Super-sized toolboxes

Curtis MacLean - Curtis Customs
Curtis MacLean - Curtis Customs

East Hants Information Supplement
Progress Magazine
November 2010

Curtis MacLean loves his location near an international airport; it’s a key asset for visiting auto enthusiasts who are his major customers. When he isn’t making rare customized toolboxes from vintage car bodies, he’s busy customizing, restoring, and making furniture
and accessories for the auto minded.

When Curtis MacLean talks about toolboxes, he doesn’t mean the type you buy at a hardware store. In the Elmsdale Business Park showroom of Curtis Customs, which also goes by the brand name Radical Garage, MacLean points to a polished mid-size pickup truck, cut lengthwise and fitted against the wall of the showroom/design studio/auto shop/museum that’s the head office of MacLean’s business in Elmsdale, N.S.

What soon becomes apparent is that the truck is the toolbox, custom made for the showroom of a wealthy car collector. The hood flips up, and one side swings out to allow access to the box where the tools are kept. It’s on wheels so it can move around the showroom. The cab opens to reveal a fridge and sound system. And the rear siding pulls away to expose a workbench, complete with flat-screen TV.  MacLean and his team have custom built three of these $100,000 toolboxes and have more on order. Curtis Customs designs, restores, and customizes collectible cars and hot rods, plus luxury accessories for car and bike enthusiasts. It’s also a retail outlet for parts for vintage cars.  MacLean loves the psychedelic designs painted on 1946 eight-door Cadillac limousine, a show car in his display room. The car was once owned by a luxury hotel in Manhattan, a group of nuns in Grand Manan, N.B., and a commune of hippies.  The word “Precious” was painted on the limousine’s sides by the hippies, and it seems all the more apt as the car ages.
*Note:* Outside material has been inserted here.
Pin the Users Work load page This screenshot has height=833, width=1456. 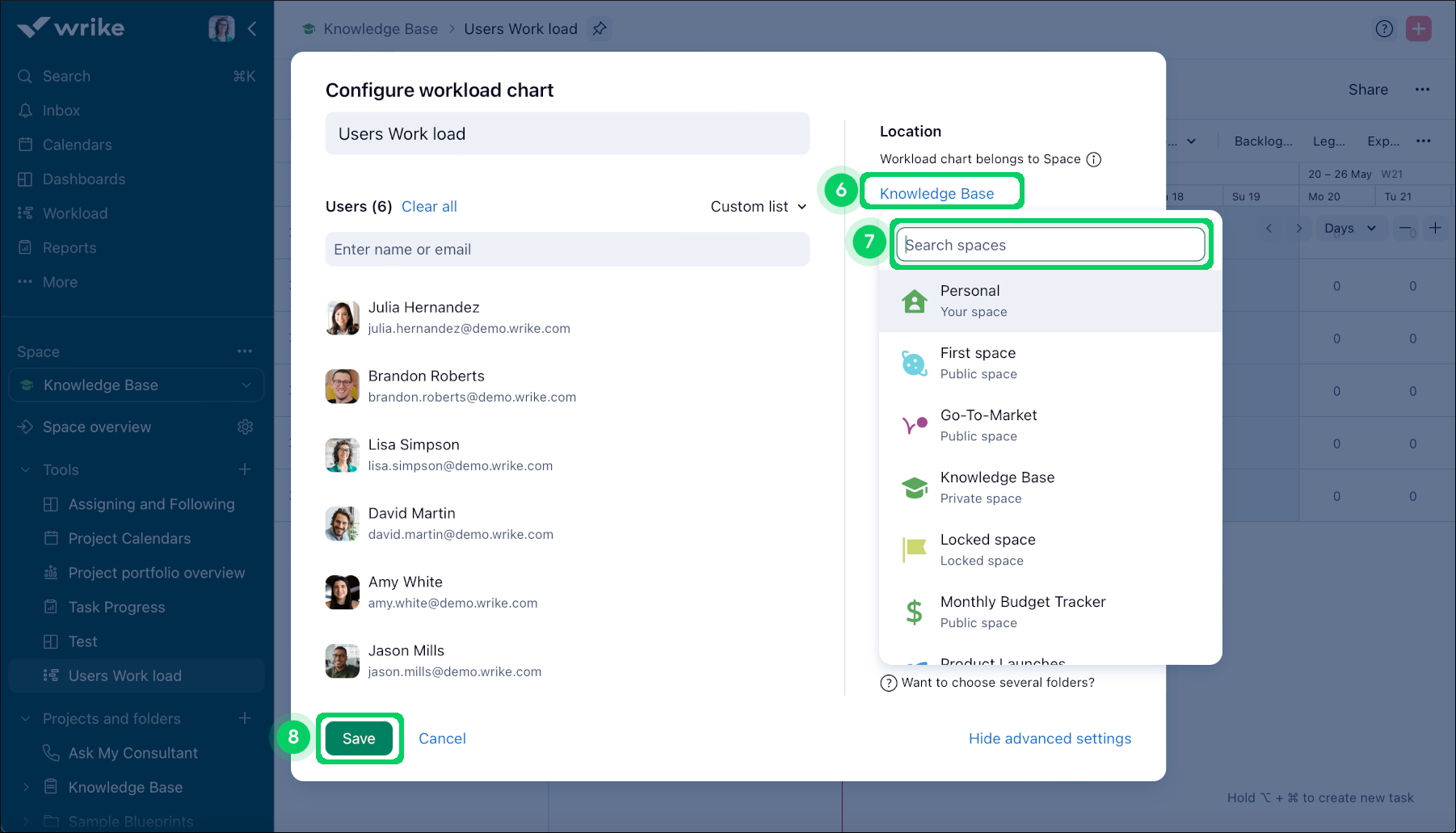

Once a mobile landmark in New Brunswick, MacLean hasn’t begun to restore Precious yet, although he has had the car, which is owned by a local resident, on his premises for about a year.

A leader in his field, MacLean is renowned in the rarefied circle of well heeled car collectors throughout North America. He often brings into East Hants such celebrity enthusiasts as legendary custom-car-builder Gene Winfield.

MacLean spent 25 years painting signs before he began following his dream in 2005, when he started earning his living customizing cars. “I’m tired of going to the United States to produce all these cars when we have so much talent here,” he says. “More than anything, what I’m trying to sell is Atlantic Canadian talent.”  Today MacLean and his team are focusing on customizing a 1967 Mach I Mustang; they have already spent $66,000 on the work. They have added 1947 Bentley fenders and a 1932 Oppenheiser V8 engine; the result looks like a cross between the Batmobile and Cruella De Vil’s car. The finished product is bound for Dallas after a showing in St. Petersburg, Fla.  On MacLean’s office wall is a diagram for one of his special toolbox creations built not from a pickup truck but from a van. On order by an American industrialist, this “live-in” toolbox will feature a small office, fold-out sofa, 50-inch TV, and a model train set for the industrialist’s grandson. Sticker price: $200,000.